[[ THE DATA, beginning ]]
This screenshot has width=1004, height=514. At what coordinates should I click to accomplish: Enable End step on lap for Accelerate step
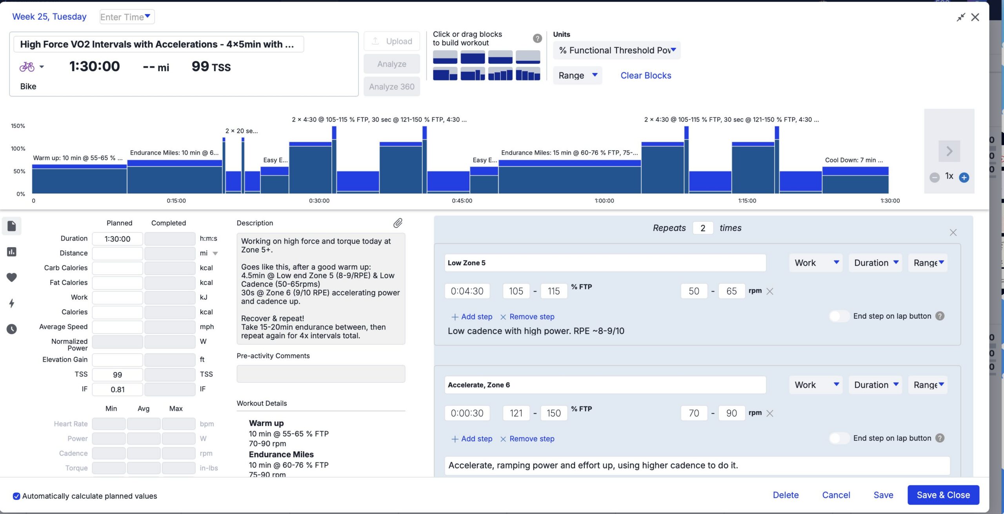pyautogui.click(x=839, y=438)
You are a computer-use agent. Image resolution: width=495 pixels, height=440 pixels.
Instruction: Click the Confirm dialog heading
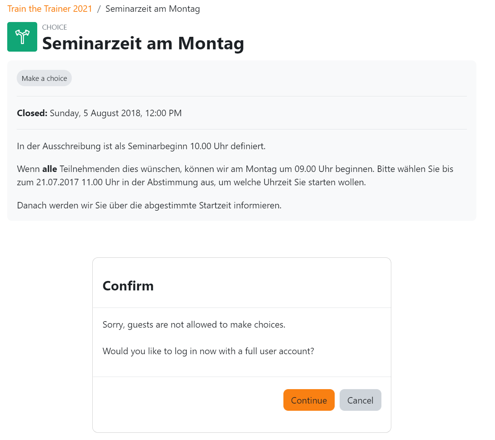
[[ THE DATA, end ]]
[[ THE DATA, beginning ]]
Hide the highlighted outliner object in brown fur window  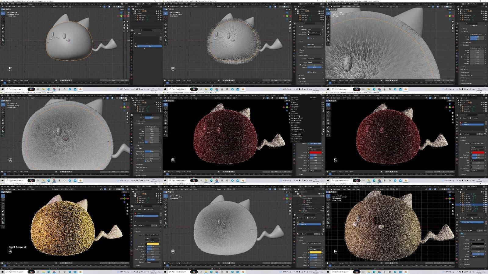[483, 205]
[[ THE DATA, end ]]
- **WHAT IS EXPECTED**
In the entries above, every line from the line with "This screenshot has" to the line with "Instruction: Click the Confirm dialog heading" is to be printed exactly, with both ends included and pictures excluded.

- **RESULT FOR THIS TASK**
This screenshot has width=1004, height=514. At what coordinates should I click to accomplish: Enable End step on lap for Accelerate step
pyautogui.click(x=839, y=438)
You are a computer-use agent. Image resolution: width=495 pixels, height=440 pixels.
Instruction: Click the Confirm dialog heading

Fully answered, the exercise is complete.